Kendisi sürpriz yapmayı çok severdi. Hiç beklemediğim bir anda karşıma çıkar; beni şaşırtıverirdi. Kimi camdan dışarıyı izlerken, kimi yolculuk yaparken görünürdü gözüme. Kendisini görür görmez şaşkınlığımı hızla üstümden atar, sevinçle doluverirdim. Çalan kapının ardında dostu olduğunu bilip de pijamalarını hızla çıkarıp en güzel giysilerini giyen birini andırırdım bu halimle.
“Hoş geldin canım dostum! Çay demlemiştim ben de. İkimize de birer bardak alıp hemen geliyorum,” demeye kalmadan gidiverirdi geldiği yerlere. Havai fişeklerin patlama seslerini duyup da muhteşem görüntülerini izlemeye yetişemeyen çocuklar gibi hayal kırıklığına uğrardım gidişinin ardından.
Yıllardır yeniden görüneceği anı yakalamak için gökyüzünde dolaşıyordu gözlerim. Yağan her yağmurun ardından gelme ihtimali vardı ya. İşte sırf bu yüzden yağmurun yağışını bekler olmuştum torunlarını yeniden görebilmek için bayramın gelişini dört gözle bekleyen yaşlı teyzeler gibi…
Bundan birkaç saat önceydi. Evin içindeki aydınlığın azalıp odaların karanlıklaşmaya başlamasından belliydi yağmurun geleceği. Geleceğinin sinyalini vermiş olmasına rağmen yağmuru fark edince söylenerek topladım balkona astığım çamaşırları. Kurumak üzere olan çamaşırların haliyle dertlenirken toprağın susuzluktan neredeyse çatlamak üzere olduğunu görmezden gelmiştim oysa…

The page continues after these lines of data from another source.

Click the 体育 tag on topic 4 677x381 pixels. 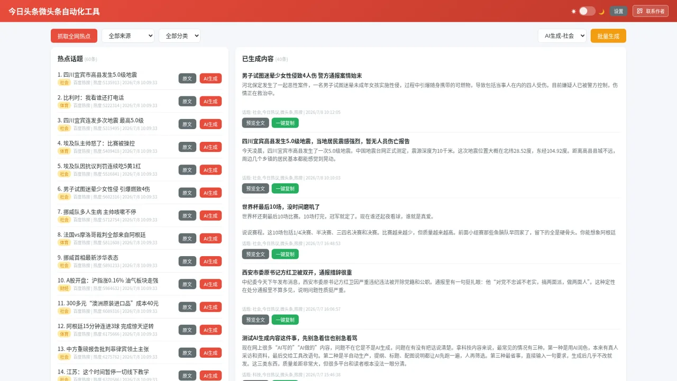pos(65,151)
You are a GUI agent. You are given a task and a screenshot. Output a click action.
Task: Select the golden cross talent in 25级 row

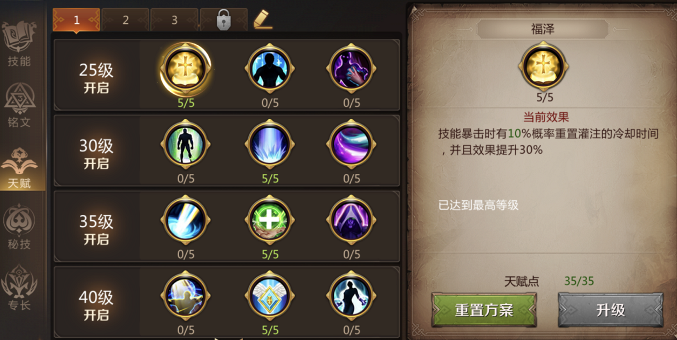(186, 69)
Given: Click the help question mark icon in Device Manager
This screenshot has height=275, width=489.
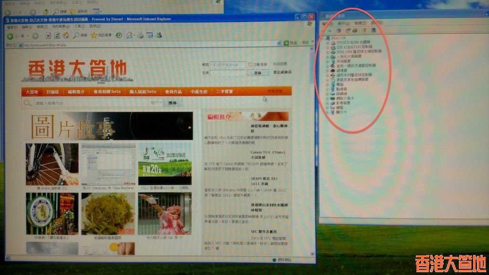Looking at the screenshot, I should 364,31.
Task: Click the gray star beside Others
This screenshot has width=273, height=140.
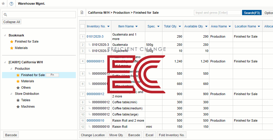Action: [18, 88]
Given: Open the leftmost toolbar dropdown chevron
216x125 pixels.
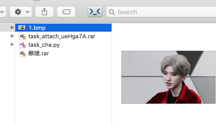Looking at the screenshot, I should tap(2, 12).
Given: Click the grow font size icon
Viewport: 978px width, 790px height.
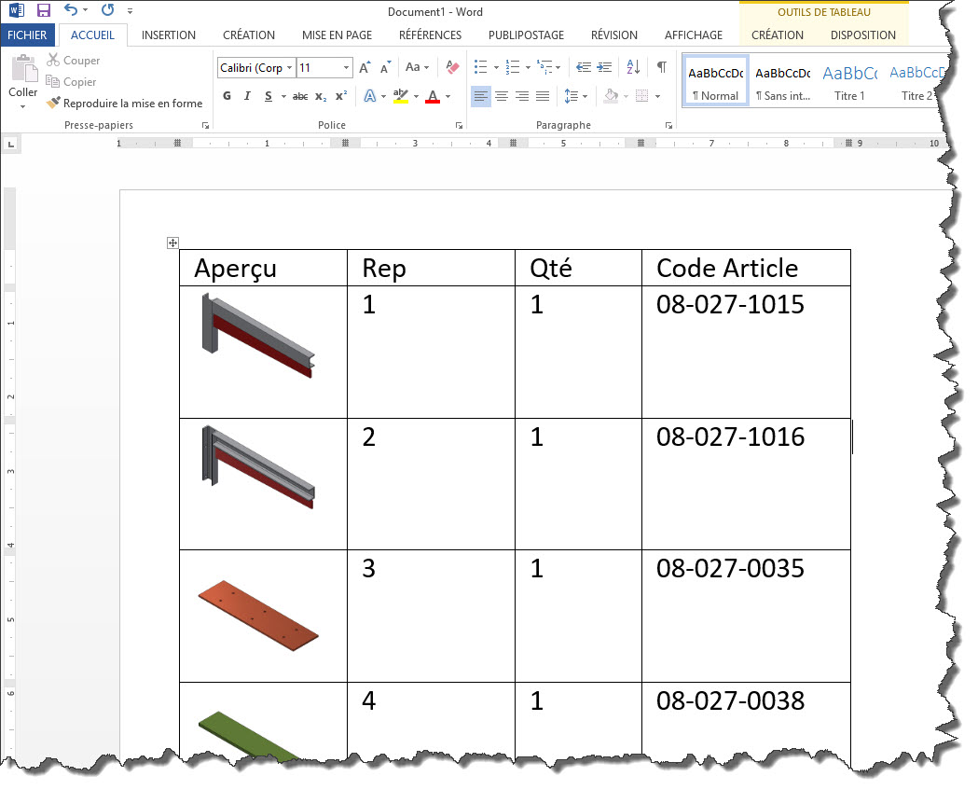Looking at the screenshot, I should click(x=365, y=67).
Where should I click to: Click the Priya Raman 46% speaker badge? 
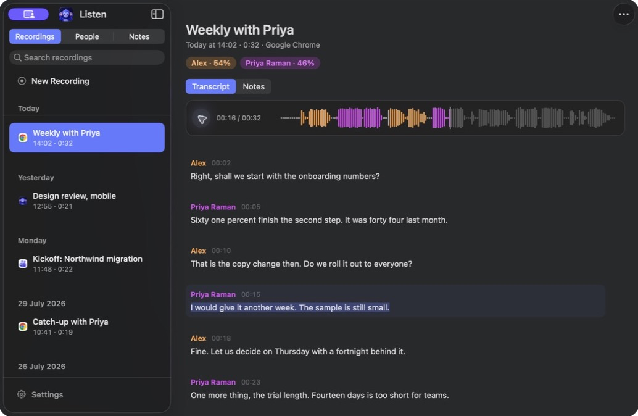[280, 63]
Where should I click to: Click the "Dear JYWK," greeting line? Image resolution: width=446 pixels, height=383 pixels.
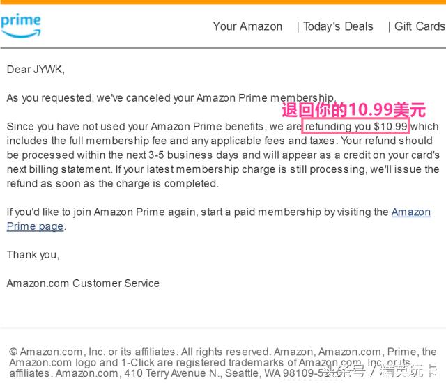36,70
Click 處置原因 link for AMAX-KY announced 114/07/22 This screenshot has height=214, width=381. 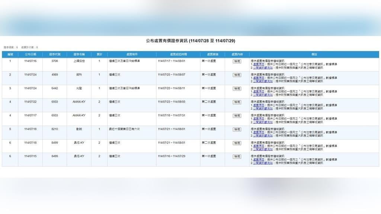(259, 105)
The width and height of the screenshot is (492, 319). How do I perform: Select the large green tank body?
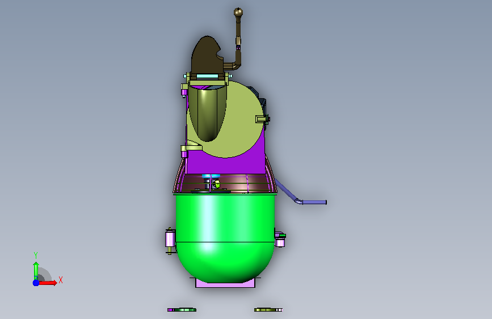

Yağmurun ardından gökyüzünün turuncuya çalan rengini görmüş olsam da tatlı bir uykunun gözlerime yerleşmesine engel olamadım. Kızımın “anne, uyuma ya, uyan hadi,” sesiyle gözlerimi açtığımda, salonun perdesini aralayıp yağmur sonrası tabiatı izlemeye koyuldum.
Hasretini çektiğim canım dostum binaların tam ortasında gökyüzünün minik bir köşesini kapmış, kendisini fark etmemi büyük bir heyecanla bekliyor gibiydi. Yüzü her zamanki gibi rengârenkti. Güzelliğine yağmurdan sonra etrafa yayılan toprak kokusu da eklenince içimde bir yerlere gömdüğüm umutlarım beni yeniden canlandırmaya başlamıştı bile.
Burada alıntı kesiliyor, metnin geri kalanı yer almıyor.